Matéo poussa le coude d’Émilie, sa voisine. Il lui rendit le feutre qu’elle venait de lui prêter quelques secondes auparavant et lui glissa un petit bout de papier sur lequel il avait griffonné à la hâte cette question : « As-tu un autre bleu ? Plus violet ? » Il cherchait une couleur spéciale. Il considéra avec convoitise la trousse pansue de sa camarade de classe, posée soigneusement devant elle, à portée de main. Il hésita à s’en emparer de force. Seules les filles possédaient ce type de stylos qu’elles appelaient entre elles « les beaux stylos ou les stylos magiques » Des stylos-billes aux couleurs originales : vert pomme, rose fluo, aune canari, bleus de toutes les nuances. Certains possédaient une encre aux teintes pastel, d’autres un effet pailleté. Certains même possédaient une encre odorante : cerise, banane, cannelle, chewing-gum, pop-corn. Les flancs rebondis de cette trousse devaient contenir l’objet convoité. Il en était persuadé et, pour finir son dessin, il avait besoin d’un bleu, mais pas n’importe quel bleu. Un bleu particulier, tirant sur le violet.

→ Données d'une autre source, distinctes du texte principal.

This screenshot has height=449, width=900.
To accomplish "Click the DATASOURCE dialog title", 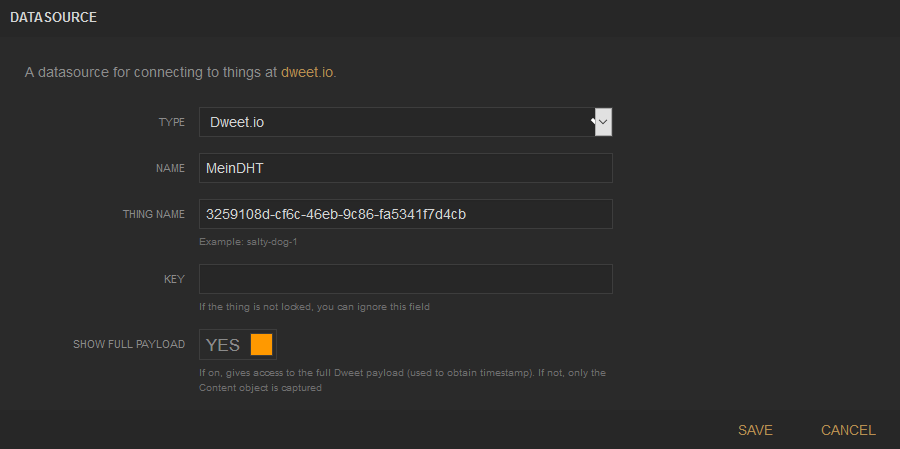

Attentive au cours, la jeune fille faisait mine de l’ignorer. Pour attirer son attention, il lui tapota le bras à plusieurs reprises et poussa avec insistance le bout de papier vers elle. Exaspérée, elle finit par répondre aux injonctions de son voisin. Elle fouilla sa trousse avec agacement, s’empara d’un feutre et le lui lança sans même daigner tourner la tête. Matéo considéra le bouchon de manière circonspecte. Il l’ôta et se mit à colorier la feuille posée devant lui. « Oui, ça pourrait bien être cette couleur » Il jeta un regard furtif par la fenêtre pour essayer d’apercevoir à nouveau l’oiseau qu’il essayait de reproduire sur la feuille quadrillée. Quelques minutes auparavant, cet oiseau voletait encore dans la frondaison des grands marronniers, au loin, de l’autre coté de la cour, face au collège.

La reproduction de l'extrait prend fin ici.